Directions for this task: Could you reproduce the stretch from the line containing "Tavern of Vape (383, 53)" through the line containing "Calendar (868, 2127)", both included and requests included, shifting both numbers of every coordinate pair in the answers up by 7?

Supplied material:
####################
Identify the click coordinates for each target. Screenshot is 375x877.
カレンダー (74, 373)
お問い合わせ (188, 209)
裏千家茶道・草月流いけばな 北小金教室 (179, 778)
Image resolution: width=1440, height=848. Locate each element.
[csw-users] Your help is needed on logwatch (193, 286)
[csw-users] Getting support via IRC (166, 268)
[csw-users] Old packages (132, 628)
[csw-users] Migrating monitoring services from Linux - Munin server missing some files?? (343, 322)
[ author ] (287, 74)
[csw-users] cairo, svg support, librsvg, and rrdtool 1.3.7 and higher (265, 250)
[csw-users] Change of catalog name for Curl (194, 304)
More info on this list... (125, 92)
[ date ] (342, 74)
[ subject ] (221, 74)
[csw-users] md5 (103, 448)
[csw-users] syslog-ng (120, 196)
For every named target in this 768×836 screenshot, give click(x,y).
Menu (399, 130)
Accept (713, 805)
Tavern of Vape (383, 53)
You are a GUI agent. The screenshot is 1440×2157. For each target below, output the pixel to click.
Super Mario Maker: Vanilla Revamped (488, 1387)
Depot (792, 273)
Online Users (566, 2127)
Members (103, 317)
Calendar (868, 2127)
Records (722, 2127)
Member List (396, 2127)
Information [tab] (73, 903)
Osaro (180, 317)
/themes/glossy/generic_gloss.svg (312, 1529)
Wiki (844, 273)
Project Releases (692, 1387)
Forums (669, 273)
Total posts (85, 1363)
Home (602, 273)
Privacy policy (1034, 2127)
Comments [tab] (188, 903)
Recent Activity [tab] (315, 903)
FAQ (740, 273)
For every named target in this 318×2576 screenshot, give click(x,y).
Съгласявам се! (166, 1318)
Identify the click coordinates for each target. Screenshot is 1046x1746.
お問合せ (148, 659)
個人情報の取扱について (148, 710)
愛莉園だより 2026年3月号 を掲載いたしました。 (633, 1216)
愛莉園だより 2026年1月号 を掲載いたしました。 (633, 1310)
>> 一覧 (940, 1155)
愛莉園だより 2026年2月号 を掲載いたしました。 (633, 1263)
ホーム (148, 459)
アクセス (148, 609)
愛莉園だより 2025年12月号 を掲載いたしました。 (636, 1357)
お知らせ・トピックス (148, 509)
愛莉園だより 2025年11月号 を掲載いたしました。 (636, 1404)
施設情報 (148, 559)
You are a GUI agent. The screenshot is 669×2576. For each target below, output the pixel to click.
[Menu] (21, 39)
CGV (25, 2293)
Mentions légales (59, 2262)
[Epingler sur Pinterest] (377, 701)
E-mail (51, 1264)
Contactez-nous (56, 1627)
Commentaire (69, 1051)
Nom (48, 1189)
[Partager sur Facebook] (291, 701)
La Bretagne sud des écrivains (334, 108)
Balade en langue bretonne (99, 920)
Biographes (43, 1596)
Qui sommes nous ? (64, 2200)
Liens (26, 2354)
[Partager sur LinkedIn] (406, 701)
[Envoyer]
####################
Answer to this problem:
Tavern of Vape (390, 60)
You are a GUI agent. The screenshot is 1440×2157. For each target below, output the pixel to click.
Super Mario Maker: Vanilla Revamped (495, 1394)
Depot (799, 280)
Online Users (573, 2134)
Members (110, 324)
Calendar (875, 2134)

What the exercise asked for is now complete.